## WHAT TO PRODUCE
Copy every line of the records below word for word, omitting the pictures.
** start DATA LINES **
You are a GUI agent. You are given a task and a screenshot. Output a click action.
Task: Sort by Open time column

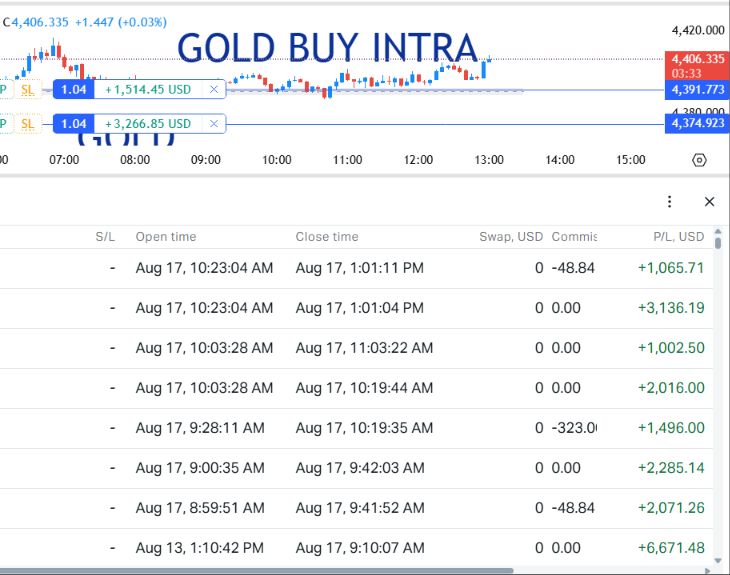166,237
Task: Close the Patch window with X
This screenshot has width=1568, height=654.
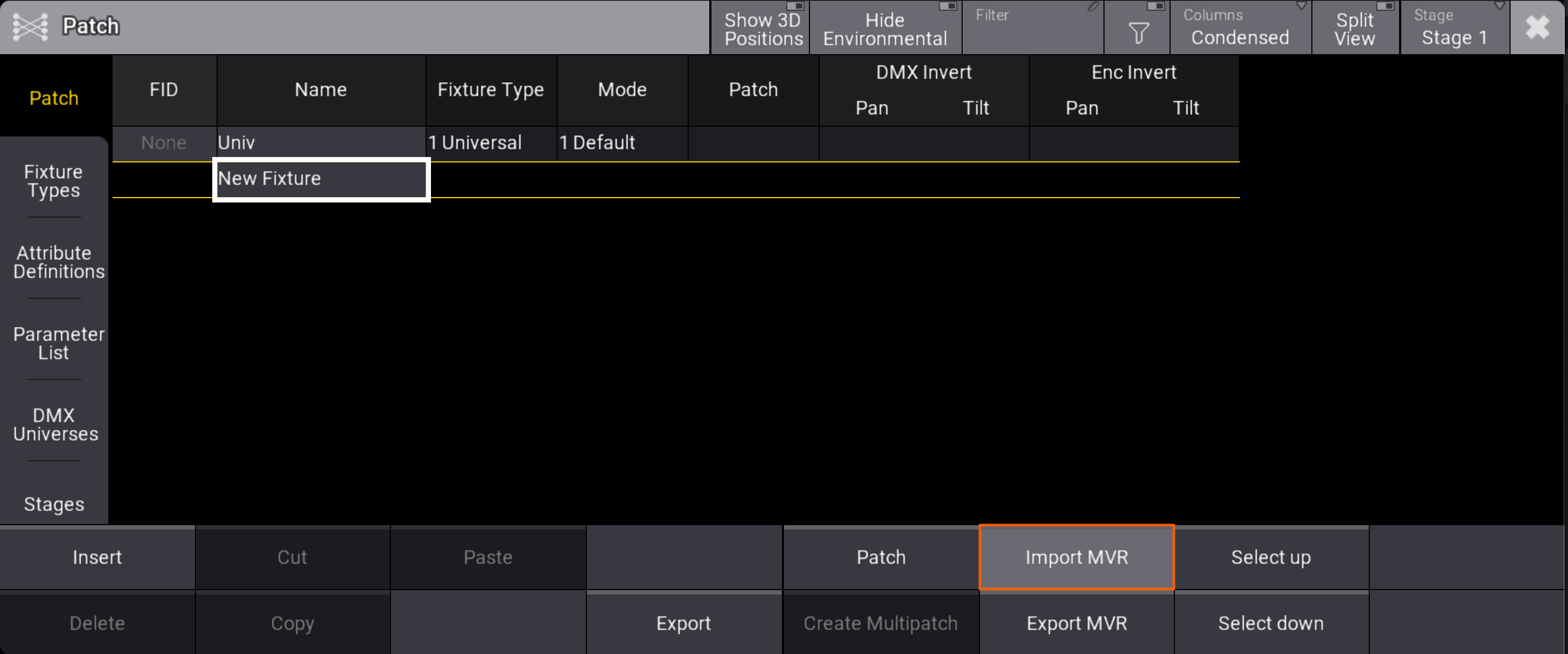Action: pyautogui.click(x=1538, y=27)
** end DATA LINES **
## OUTPUT
You are a GUI agent. You are given a task and a screenshot. Output a click action.
Task: Sort by Open time column

166,237
Task: Close the Patch window with X
This screenshot has width=1568, height=654.
Action: pyautogui.click(x=1538, y=27)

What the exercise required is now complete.